Electric car company Tesla Motors turned a profit for the first time since 2013, Reuters reported on Thursday.
Once an ingénue, the company has struggled over the last few years, with faith in their technology fading after the death of a driver using Autopilot. The Model 3 Sedan, allegedly the car to bring Tesla into the mass market, is still on track to start shipping in late 2017 from the Gigafactory, which opened in July. The company has lowered its projected capital spending forecast for 2017 by 20 percent, to $1.8 billion.
CEO Elon Musk said that the company does not need to raise any capital to complete the Model 3 roll-out, but that a profit would help “”account for uncertainty … and de-risk the business”.

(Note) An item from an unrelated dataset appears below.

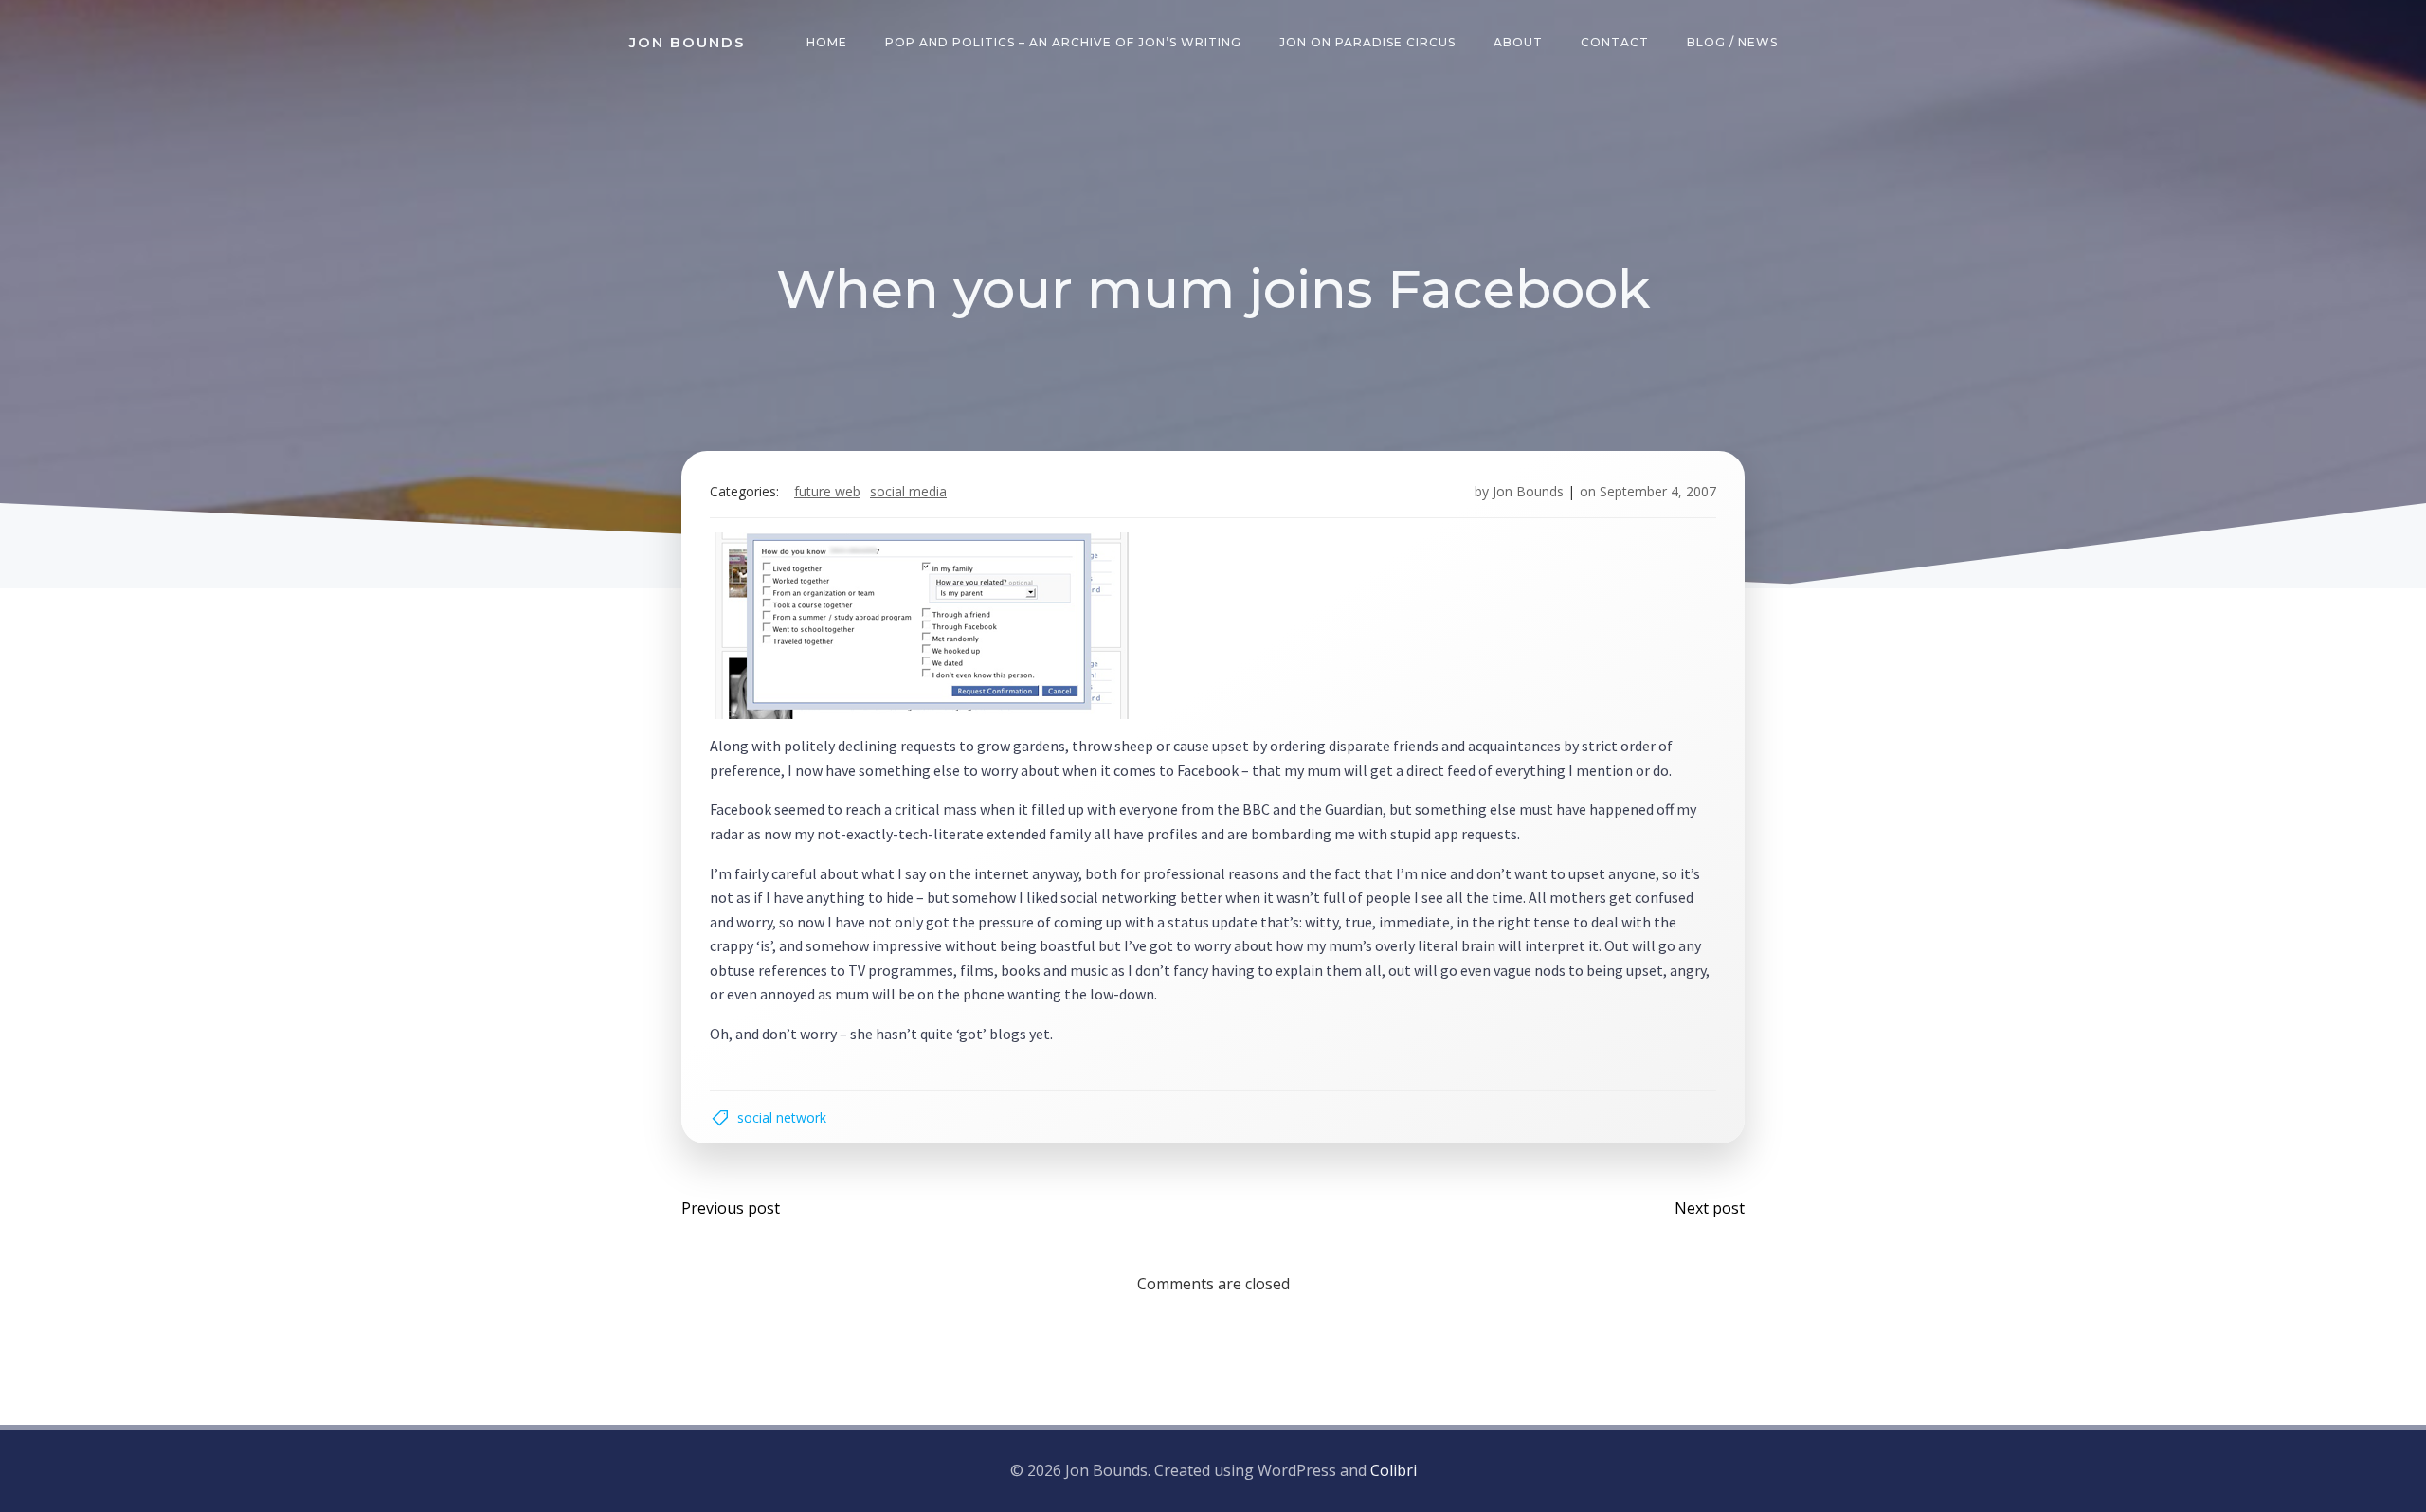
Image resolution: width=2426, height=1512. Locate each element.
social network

A lot of that capital comes not from the sale of cars but from clean car credits. Tesla made almost $139 million from the sale of California zero emission vehicle credits, which can be sold to other carmakers even if those companies don’t make their own electric vehicles. Selling clean energy credits is “a near 100 percent profit business,” analyst Jeffrey Osborne told Reuters.
Tesla also recently took a risk in acquiring SolarCity, which is already saddled with its own debt.
The automaker’s net income was $21.9 million in the third quarter of 2016. Stock in both Tesla and SolarCity were up in after-hours trading on Thursday.